No surgery today. I'm both disappointed and relieved. No matter how much I convince myself I'm ready for this, I never truly will be. And that's ok. If I can face this without a breakdown, I'll be proud of myself. Hey, even if I do lose it along the way (which will most likely happen), that'll be ok too. In spite of my fears, my anxiety, my innate need to doubt and second guess I'm in this until my kidney and I part ways.

And so, instead of being knocked out on an operating table right now, I've been thinking about how grateful I am to be in this place.

Overwhelmingly, exceedingly grateful.

Grateful for my body for being healthy enough to actually give up am organ. Grateful for my soul which continues to persevere in spite of myself. Grateful for my brother who blows me away by how he just keeps going in spite of all the extra challenges he has.

I'm grateful for my husband who never gets annoyed (well, almost never) when I wake up in the middle of the night asking if everything's ok. For my kids, who are strong and resilient, thoughtful and supportive - much of the time. Grateful that Jack wrote me a song called "3 Magic Kisses" and that Iz wrote a story about me that just was awarded best in Manhattan in a picture book making competition.

My mom and stepfather love me without reserve and are always there for me no matter what's going on. I have remarkable family, friends and a community of people who are caring and concerned. My puppies explode with love every time they see me.

I am grateful.

Today I'm also grateful for my red polka dot umbrella. For hot mochas on cold mornings. For being alone on Mondays. For my ease in being able to write on my iPhone.

For all the love that is in my life. And  how much I appreciate it all.

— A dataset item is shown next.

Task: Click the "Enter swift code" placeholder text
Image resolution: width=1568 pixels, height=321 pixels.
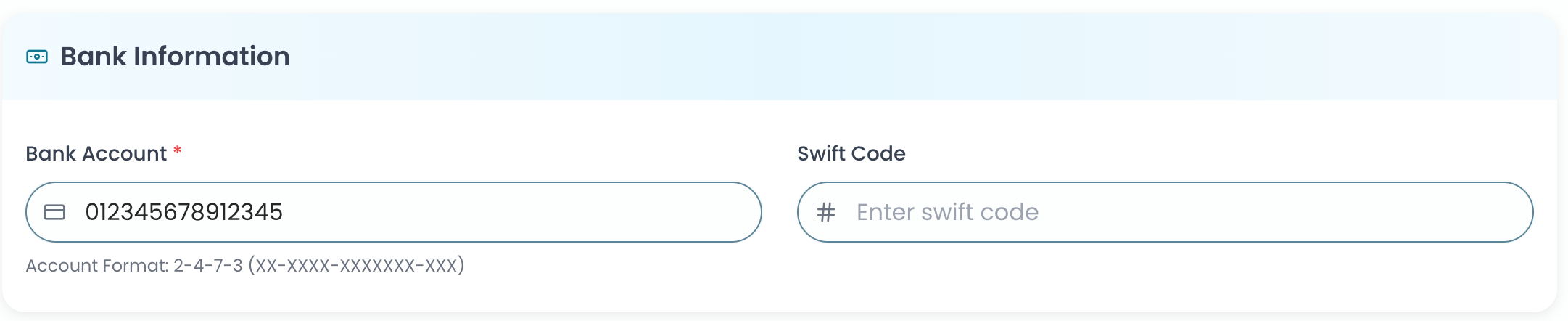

So, here's my challenge. Spend a few minutes or a few seconds thinking about what you're grateful for. I'm pretty sure you'll end up smiling. I did.

Sunday, March 20, 2011

staring down a vaccuum

I am pissed. Angry. Frustrated. Roiled (I know that's not quite the way to use the word but I like the way it sounds). Stuck. Bored. Stumped. Lost.

Could be pms. Could be Sunday night blahs. Could be this low level cold that I can't seem to shake. Could be the mountainous pile of stuff on my desk that has proven impossible to reduce. Could be that it's been days since I've been to yoga. Could be all the things I have to do that I have yet to begin.

Could be because the transplant's been postponed and I'm staring at nothing.

I'm sure, beyond sure, surer than that shadow of a doubt  saying that if I was heading to surgery in the morning I'd be completely and certifiably unhinged. I can't begin to imagine what that will be like.

But, now I have more time to sit and wonder and wait.

I spend my life planning. Planning for me, the kids, Jon. The dogs. Extended family. School vacation trips. Camp options. Doctor appointments. Car inspections. What to do for birthdays. Book club dinners. PTA fundraisers.

I can't plan this. I have no say, no input, I'm not on any organizational committee.

I keep thinking that one of the lessons for me in this experience is learning to let go. To come to terms with what is and letting it be. When I'm a bigger person I can grasp onto that for a bit but it's so delicate it slips through my fingers and it's lost. From there I can plunge into, well, here. Bored. Gritting my teeth. On edge. Wanting something, anything but having no idea what it is.

Actually, I do know what I want. I want a guarantee that everything will be ok.

Sadly, that's not possible. And maybe that's the wall I'm battling against at the moment.